- Theatrical release poster
- Directed by: K. Sornam
- Written by: M. Karunanidhi
- Based on: Ore Raththam by M. Karunanidhi
- Produced by: M. Suryanarayanan
- Starring: Karthik; Pandiyan; Radha Ravi; Kishmu; M. K. Stalin; Seetha; Madhuri;
- Cinematography: M. S. Annadurai
- Edited by: L. Kesavan
- Music by: Devendran
- Production company: Murasu Movies
- Release date: 8 May 1987;
- Country: India
- Language: Tamil

= Ore Raththam =

1987 film by K. Sornam

Ore Raththam (/ta/ ) is a 1987 Indian Tamil-language political drama film directed by K. Sornam and written by M. Karunanidhi.
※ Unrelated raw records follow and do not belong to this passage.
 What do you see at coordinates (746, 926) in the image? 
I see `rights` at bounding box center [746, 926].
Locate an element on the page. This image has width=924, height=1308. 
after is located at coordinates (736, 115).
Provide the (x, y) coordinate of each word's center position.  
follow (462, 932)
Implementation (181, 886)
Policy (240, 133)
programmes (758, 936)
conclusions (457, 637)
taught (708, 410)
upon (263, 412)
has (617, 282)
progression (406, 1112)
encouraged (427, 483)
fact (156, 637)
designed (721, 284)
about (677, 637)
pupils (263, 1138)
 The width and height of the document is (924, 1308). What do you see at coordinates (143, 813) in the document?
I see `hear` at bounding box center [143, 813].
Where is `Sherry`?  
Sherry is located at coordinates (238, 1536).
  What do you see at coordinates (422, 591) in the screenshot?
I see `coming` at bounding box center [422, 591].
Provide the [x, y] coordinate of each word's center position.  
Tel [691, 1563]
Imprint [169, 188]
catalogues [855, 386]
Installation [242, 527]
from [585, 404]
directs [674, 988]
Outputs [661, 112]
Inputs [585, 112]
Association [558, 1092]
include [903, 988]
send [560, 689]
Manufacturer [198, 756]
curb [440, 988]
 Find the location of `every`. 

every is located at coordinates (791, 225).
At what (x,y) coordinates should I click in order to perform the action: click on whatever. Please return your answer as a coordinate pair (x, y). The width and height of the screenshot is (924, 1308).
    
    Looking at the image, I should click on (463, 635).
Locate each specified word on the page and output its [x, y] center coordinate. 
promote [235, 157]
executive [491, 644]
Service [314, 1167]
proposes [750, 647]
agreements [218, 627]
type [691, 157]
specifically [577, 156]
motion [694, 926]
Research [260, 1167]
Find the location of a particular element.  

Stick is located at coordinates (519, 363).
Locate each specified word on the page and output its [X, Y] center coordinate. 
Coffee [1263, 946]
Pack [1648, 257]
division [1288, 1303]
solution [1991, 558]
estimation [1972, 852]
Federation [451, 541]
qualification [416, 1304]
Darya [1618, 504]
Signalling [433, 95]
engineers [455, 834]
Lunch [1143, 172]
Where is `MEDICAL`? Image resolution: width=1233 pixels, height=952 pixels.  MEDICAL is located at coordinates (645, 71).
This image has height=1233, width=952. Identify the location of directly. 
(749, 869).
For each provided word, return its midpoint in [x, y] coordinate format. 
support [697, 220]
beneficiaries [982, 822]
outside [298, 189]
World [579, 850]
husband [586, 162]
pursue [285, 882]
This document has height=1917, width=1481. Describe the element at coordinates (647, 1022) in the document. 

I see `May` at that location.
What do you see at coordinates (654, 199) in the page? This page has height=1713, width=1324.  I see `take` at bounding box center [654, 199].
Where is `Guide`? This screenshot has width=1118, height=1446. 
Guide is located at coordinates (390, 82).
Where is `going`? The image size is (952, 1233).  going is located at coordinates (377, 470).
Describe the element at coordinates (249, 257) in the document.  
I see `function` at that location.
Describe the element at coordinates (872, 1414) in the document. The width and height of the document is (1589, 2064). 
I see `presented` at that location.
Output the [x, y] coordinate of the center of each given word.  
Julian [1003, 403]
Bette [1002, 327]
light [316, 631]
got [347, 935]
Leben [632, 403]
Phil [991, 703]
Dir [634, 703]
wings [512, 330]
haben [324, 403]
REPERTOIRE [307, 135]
The film has an ensemble cast including Karthik, Pandiyan, Radha Ravi, Kishmu, M. K. Stalin (in his acting debut), Seetha and Madhuri. It is based on Karunanidhi's novel of the same name which was serialised in the magazine Kungumam. The film was released on 8 May 1987 and did not perform well at the box office.

== Production ==
Ore Raththam was a story which was serialised in the magazine Kungumam. The author M. Karunanidhi adapted it for the screen with the same title. His son Stalin made his cinematic acting debut with this film.

== Soundtrack ==
The soundtrack was composed by Devendran.

Track listing
| No. | Title | Singer(s) | Length |
|---|---|---|---|
| 1. | "Ore Raththam Than Oduthu" | Devendran | 4:08 |
| 2. | "Oru Poralien Payanam Idu" | Devendran | 3:11 |
| Total length: |  |  | 7:19 |

== Release and reception ==
Ore Raththam was released on 8 May 1987. N. Krishnaswamy of The Indian Express liked the film because "most of the characters get a say, the focus shifts to each of them one time or another". He also praised the narration, dialogue, background score, camera work, and editing. Jayamanmadhan of Kalki felt that Karunanidhi wrote this script seemed like not go towards political area and also felt the song sequences and method of storytelling has outdated feel, citing director Sornam was in huge slumber then woke up suddenly and went to the sets and concluded saying if the film was ended showing Kishmu's character as reformed than dying it would have been a propaganda play preaching life education. The film did not perform well at the box office.